ALCL by any other name: the many facets of anaplastic large cell lymphoma.

Anaplastic large cell lymphomas (ALCLs) encompass a group of CD30(+) non-Hodgkin T-cell lymphomas. While the different subtypes of ALCLs may share overlapping clinical patient demographics as well as histological and immunohistochemical phenotypes, these tumours can drastically differ in clinical behaviour and genetic profiles. Currently, four distinct ALCL entities are recognised in the 2016 WHO classification: anaplastic lymphoma kinase (ALK)(+), ALK(-), primary cutaneous and breast implant-associated.

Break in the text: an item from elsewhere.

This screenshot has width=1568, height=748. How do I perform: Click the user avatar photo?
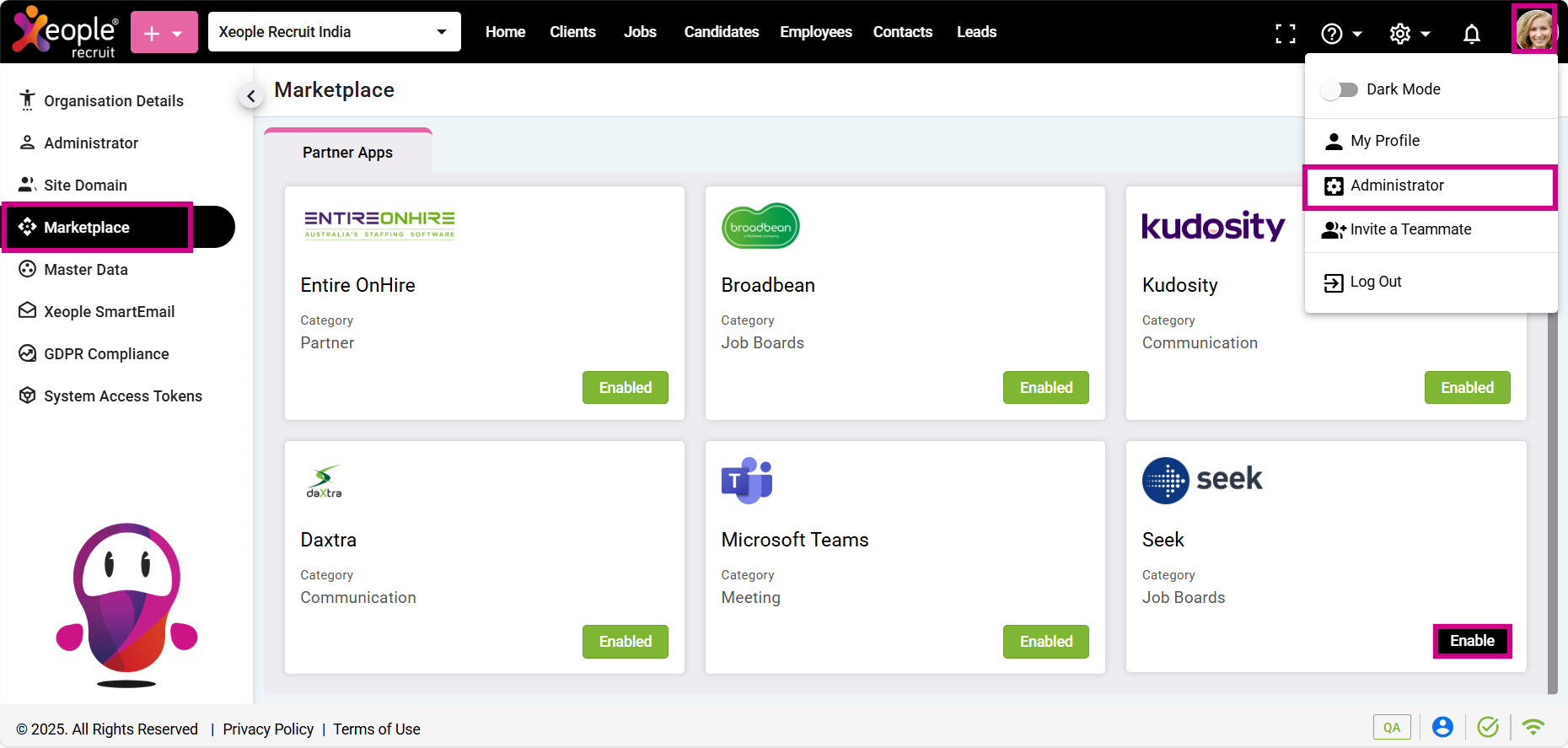pos(1533,30)
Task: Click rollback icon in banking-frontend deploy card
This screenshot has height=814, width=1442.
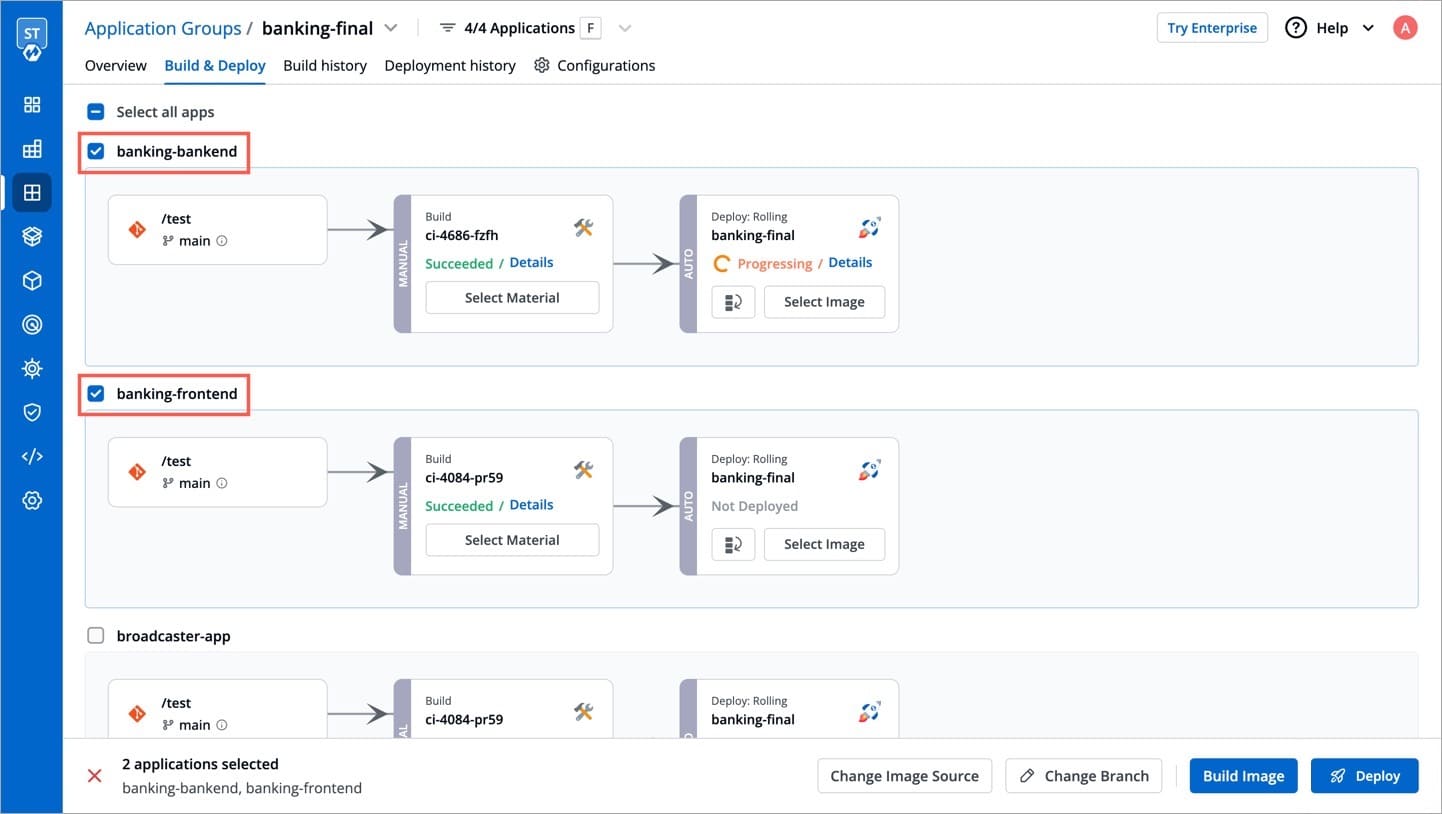Action: pyautogui.click(x=733, y=544)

ALK(+) ALCL demonstrates a spectrum of cell cytology ranging from small to large lymphoma cells and characteristic 'hallmark' cells. ALK(+) ALCL consistently demonstrates ALK gene rearrangements and carries a favourable prognosis. ALK(-) ALCL morphologically and immunohistochemically mimics ALK(+) ALCL but lacks the ALK gene rearrangement. ALK(-) ALCLs are associated with variable prognoses depending on specific gene rearrangements; while DUSP22-rearranged cases have favourable outcomes similar to ALK(+) ALCLs, cases with p63 rearrangements carry a dismal prognosis and 'triple-negative' cases (those lacking ALK, DUSP22 and TP63 rearrangements) have an intermediate prognosis. Primary cutaneous ALCL presents as a skin lesion, lacks the ALK gene translocation and carries a favourable prognosis, similar or superior to ALK(+) ALCL. Breast implant-associated ALCL presents as a seroma with a median of 8-10 years after implant placement, lacks the ALK gene translocation and has an overall favourable but variable prognosis, depending on extent of disease at diagnosis and treatment. In this review, we present the clinical, pathological and genetic features of the ALCLs with emphasis on practical points and differential diagnoses for practising pathologists.